I’m taking part in the Newbery book challenge hosted by Smiling Shelves (because how could I not??), and so far I’m making good progress. I read several Newbery books in February, bringing my total points up to 15 (from 7 books). In this post, I’m providing quick reviews of three of the books I read recently. (All summaries via Goodreads.com.)
Because of Winn Dixie
The summer Opal and her father, the preacher, move to Naomi, Florida, Opal goes into the Winn-Dixie supermarket–and comes out with a dog. A big, ugly, suffering dog with a sterling sense of humor. A dog she dubs Winn-Dixie. Winn-Dixie is better at making friends than anyone Opal has ever known, and together they meet the local librarian, Miss Franny Block, who once fought off a bear with a copy of WAR AND PEACE. They meet Gloria Dump, who is nearly blind but sees with her heart, and Otis, an ex-con who sets the animals in his pet shop loose after hours, then lulls them with his guitar.
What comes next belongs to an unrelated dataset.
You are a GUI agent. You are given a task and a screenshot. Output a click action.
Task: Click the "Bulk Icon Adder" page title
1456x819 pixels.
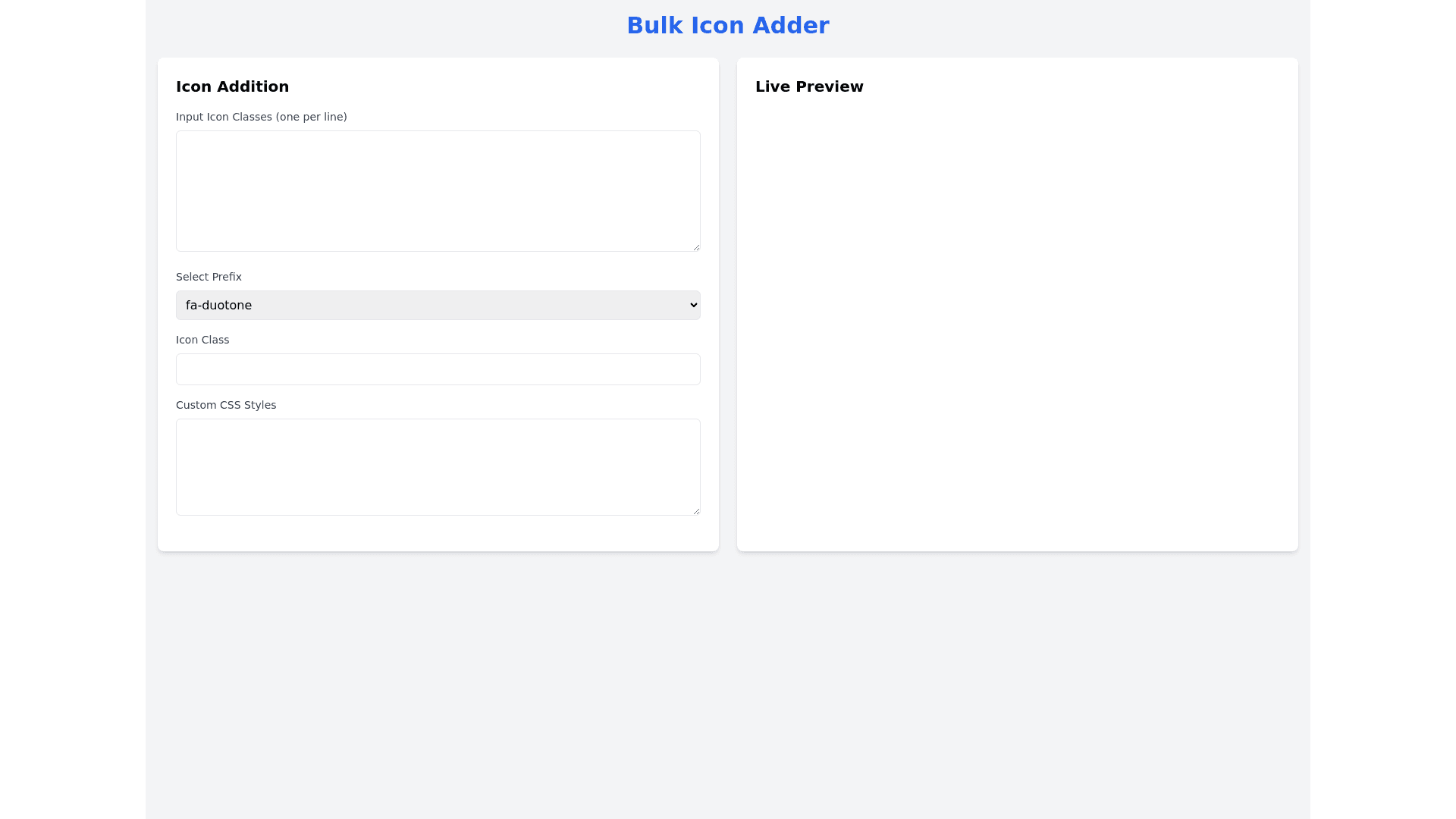click(x=727, y=26)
I read this book as a child and just recently re-read it. I loved the book then, and I was pleased to see that I still love it now. Ten-year-old Opal and her dog, Winn-Dixie, make friends with everyone in their Florida town as Opal finally comes to grips with her mother leaving her and her father.
Kate DiCamillo is a multiple-time Newbery honoree, and for good reason. Especially in this book, her characters are wonderful. From Opal’s father, who she thinks of as “the pastor,” to the local librarian to an ex-con with a heart of gold to an old woman the other kids call a witch, small town life never seemed so sweet. If you haven’t read this book, you must.
Rating: Pretty Darn Good
A Bulgarian peasant boy must convince his mother that he is destined to be a sculptor, not a farmer.
Dobry offers a pretty interesting look at Bulgarian peasant life, but the characters don’t experience growth. Goodreads doesn’t have much to say about this book, and neither do I. I enjoyed the depictions of the peasant children’s lives and then immediately forgot about it.
Rating: Good but Forgettable
The Jumping-Off Place
In the early 1900s, four orphaned siblings, the eldest being seventeen, set out to fulfill their uncle’s dream of homesteading in Tripp County, South Dakota, and although they face drought, discomfort, and sabotaging squatters, new friends and inner strength help them carry on.
I love stories about homesteading, and this one–about four children who prove up their own homestead when their uncle dies before he can move there–is really interesting. If you like books about children doing things without adult supervision, this is for you.
Warning: There is a blatant use of the n-word early in the book, shocking (at least to modern ears) in how casual its use is. Please be aware if you decide to give this book to a child.
Rating: Pretty Darn Good
Are any of you participating in this book challenge? I’d love to hear about your progress!